Homilía escrita por mí para el Domingo de Ramos, del año del Señor 2019.
¡Alabado sea Jesucristo!
Comienza hoy la Semana del amor, de la entrega del Dios que se hizo hombre por amor a nosotros. Ciertamente, celebramos lo mismo todos los años. Pero volvemos a poner ante nuestros ojos la Salvación que Dios ha obrado por nosotros. No se trata de un mero recuerdo, de algo acontecido en el pasado, sino de un acontecimiento que ha trascendido toda la historia. Por ello la invitación a re-descubrir este Misterio de salvación que es el mismo de siempre, pero que nos habla de un modo nuevo en cada ocasión.
La liturgia para este Domingo de Ramos comprende dos momentos significativos: la procesión con Ramos y la proclamación de la Pasión[1].
La procesión de Ramos es un testimonio gozoso que damos de Jesucristo, en el que se nos ha hecho visible el rostro de Dios y gracias al cual el corazón de Dios se nos ha abierto a todos.

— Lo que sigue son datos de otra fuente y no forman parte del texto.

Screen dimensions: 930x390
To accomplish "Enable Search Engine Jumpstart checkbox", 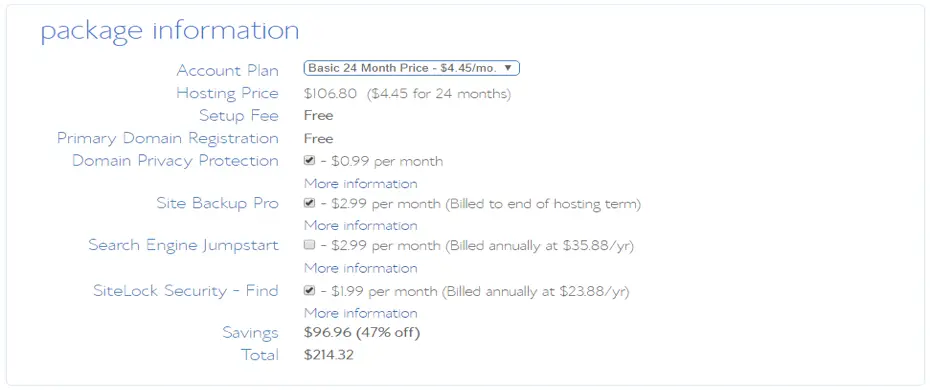I will coord(309,245).
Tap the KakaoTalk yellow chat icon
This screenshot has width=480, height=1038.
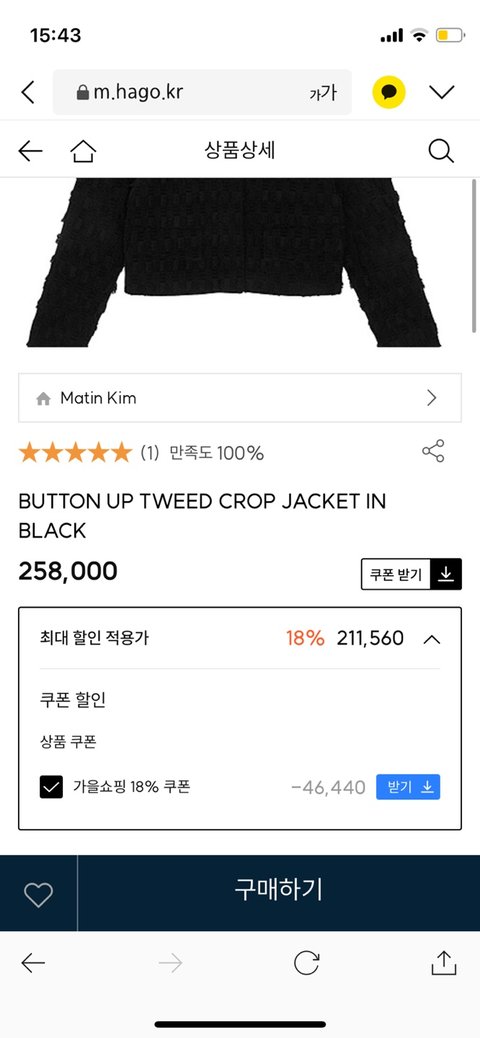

En el evangelio de San Lucas, la narración del inicio del cortejo nos recuerda la coronación de Salomón, heredero del Rey David (cf. 1 Re 1, 33-35). Así, la procesión de Ramos es también una procesión de Cristo Rey: profesamos la realeza de Jesucristo, reconocemos a Jesús como el Hijo de David, el verdadero Salomón, el Rey de la paz y la justicia[2].
Con el mismo gesto de aquellos hombres y mujeres que recibían a Jesús al grito de «Hossana», como de un Rey, realizaremos así la procesión con los ramos o palmas.
De la Pasión según san Lucas quisiera destacar dos gestos. En el primero de ellos contemplamos las negaciones de San Pedro (Lc 22, 54-71). Este pescador, que había seguido a Jesús durante tres años y al que le había cambiado la vida por completo, ahora dice no conocerlo. El texto nos indica que después de cantar el gallo, «el Señor, volviéndose, le echó una mirada a Pedro». Jesús, que había hablado de la necesidad de perdonar hasta setenta veces siete, no se gira ahora para juzgar a su discípulo, sino que esa mirada nos muestra su verdadera misericordia: “a pesar de tu traición al negarme, yo te quiero con mayor amor y perdono tu traición”.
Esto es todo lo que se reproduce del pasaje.